Als sich die Straße endlich leerte, kam Bewegung in die Gestalt des Banditen. Er sah sich nach allen Seiten um und stakste dann hinüber zum Mietstall, wo er seinen Gaul stehen hatte. Er sattelte auf, warf dem Besitzer des Livery Stables, der im Tor stand, zwei Geldstücke zu und ritt hinüber in die Gasse, in der das Jail lag.
Kid McNally hatte genug. Er war nun überzeugt, genau zu wissen, wer die beiden Männer waren, und diese Tatsache hatte ihn plötzlich vollkommen nüchtern werden lassen. Er verspürte nicht die mindeste Lust, in eine Auseinandersetzung mit dem echten Marshal von Dodge verwickelt zu werden. Ganz davon abgesehen, was man sich von dem Missourier erzählte, hatte ihm das genügt, was er soeben hier erlebt hatte.
Der Schrecken hatte ihm die lähmenden Geister des Alkohols rasch vertrieben und ihn plötzlich mit großer Schärfe die Gefahr erkennen lassen, in der auch er selbst sich hier befand. Er spürte plötzlich ganz deutlich, daß gegen diesen Wyatt Earp kein Kraut gewachsen war; daß der Mann, in dessen Haut sich der klebrige Rory Keaton gewünscht und hinter dessen Nimbus er sich versteckt hatte, ein Gegner war, mit dem sich hier niemand messen konnte.
So sehr der Kentucky-Mann das Einzelgängertum verabscheute – er hatte sich entschlossen zu fliehen.
Vorwürfe? Nein, die machte er sich nicht. Erstens war das Gewissen des Tramps ziemlich weit, und zum anderen wußte er genau, daß Keaton nicht zu belehren war. Zu sehr hatte sich der Mann in seinem Größenwahn verstrickt, sich in die Rolle des berühmten Dodger Marshals versponnen, als daß er noch hätte zur Einsicht gebracht werden können.
Kid McNally floh.
*
Rory Keaton hatte seinen Mann scharf beobachtet. Er hatte in dessen Gesicht die Angst stehen sehen und auch die plötzliche Ernüchterung erkannt. Mit Schrecken gewahrte er dann den entschlossenen Zug in McNallys Gesicht. Als der Kentucky-Mann sich dann abwandte, wußte Keaton, daß er diesen Zug und das Aufblinken in dem Gesicht des Komplicen richtig gedeutet hatte.
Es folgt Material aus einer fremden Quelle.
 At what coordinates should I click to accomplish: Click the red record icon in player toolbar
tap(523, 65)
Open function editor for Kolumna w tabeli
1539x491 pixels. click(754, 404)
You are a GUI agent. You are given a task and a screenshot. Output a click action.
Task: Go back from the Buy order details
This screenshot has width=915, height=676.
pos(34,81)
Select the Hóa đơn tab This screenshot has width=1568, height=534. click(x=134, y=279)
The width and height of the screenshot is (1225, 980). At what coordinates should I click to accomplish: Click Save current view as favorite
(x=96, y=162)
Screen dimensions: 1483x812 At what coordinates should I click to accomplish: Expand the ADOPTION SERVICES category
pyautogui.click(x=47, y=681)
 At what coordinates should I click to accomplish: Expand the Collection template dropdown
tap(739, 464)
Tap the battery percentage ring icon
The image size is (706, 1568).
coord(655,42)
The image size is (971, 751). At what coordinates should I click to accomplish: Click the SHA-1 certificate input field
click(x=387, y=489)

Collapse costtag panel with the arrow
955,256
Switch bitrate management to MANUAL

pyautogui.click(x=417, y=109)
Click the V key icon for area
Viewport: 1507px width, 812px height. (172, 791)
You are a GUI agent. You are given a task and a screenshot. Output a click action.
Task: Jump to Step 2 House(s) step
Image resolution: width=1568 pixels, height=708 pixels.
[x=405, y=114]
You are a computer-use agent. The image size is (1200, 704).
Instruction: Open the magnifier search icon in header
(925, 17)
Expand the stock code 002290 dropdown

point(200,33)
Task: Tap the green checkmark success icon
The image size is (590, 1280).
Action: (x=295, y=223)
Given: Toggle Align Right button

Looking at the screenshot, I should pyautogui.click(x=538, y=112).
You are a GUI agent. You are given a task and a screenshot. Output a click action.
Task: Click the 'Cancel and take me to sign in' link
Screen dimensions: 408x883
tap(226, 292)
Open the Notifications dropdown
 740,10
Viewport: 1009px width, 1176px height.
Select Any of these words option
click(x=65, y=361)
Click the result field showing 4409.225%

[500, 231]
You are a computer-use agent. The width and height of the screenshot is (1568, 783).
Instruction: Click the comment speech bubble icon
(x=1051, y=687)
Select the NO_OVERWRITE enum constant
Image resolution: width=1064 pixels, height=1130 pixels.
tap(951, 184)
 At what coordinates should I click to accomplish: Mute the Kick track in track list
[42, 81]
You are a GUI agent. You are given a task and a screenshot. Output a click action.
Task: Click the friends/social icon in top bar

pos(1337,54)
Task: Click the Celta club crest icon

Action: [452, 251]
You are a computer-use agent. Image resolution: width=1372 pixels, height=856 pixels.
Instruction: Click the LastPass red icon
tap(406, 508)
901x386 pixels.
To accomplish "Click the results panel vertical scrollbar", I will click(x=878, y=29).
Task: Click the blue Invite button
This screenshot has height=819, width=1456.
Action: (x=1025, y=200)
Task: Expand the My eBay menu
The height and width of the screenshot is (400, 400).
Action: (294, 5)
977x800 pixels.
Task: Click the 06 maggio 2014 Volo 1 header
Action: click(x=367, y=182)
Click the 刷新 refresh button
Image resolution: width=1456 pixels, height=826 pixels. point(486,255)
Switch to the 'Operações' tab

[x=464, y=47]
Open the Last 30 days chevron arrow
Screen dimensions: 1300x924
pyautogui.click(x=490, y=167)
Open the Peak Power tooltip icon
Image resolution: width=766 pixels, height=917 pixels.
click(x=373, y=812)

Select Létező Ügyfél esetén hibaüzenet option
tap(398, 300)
Der Gang zum Mietstall bestärkte Keatons Vermutung, und dann lieferte McNally seinem Boß noch selbst den Beweis: Er gab dem Mietstalleigner Geld. Es war also ganz eindeutig, daß er fliehen wollte.
Der Schrecken, der Keaton erfaßt hatte, verwandelte sich in rasenden Zorn, als er McNally auf sich zureiten sah.
»Du willst also türmen, verdammter Feigling!« stieß er tonlos über die kaum geöffneten Lippen.
Der Desperado spürte plötzlich ein Würgen in seiner Kehle. Eine Glutwelle schoß zu seinem Hirn.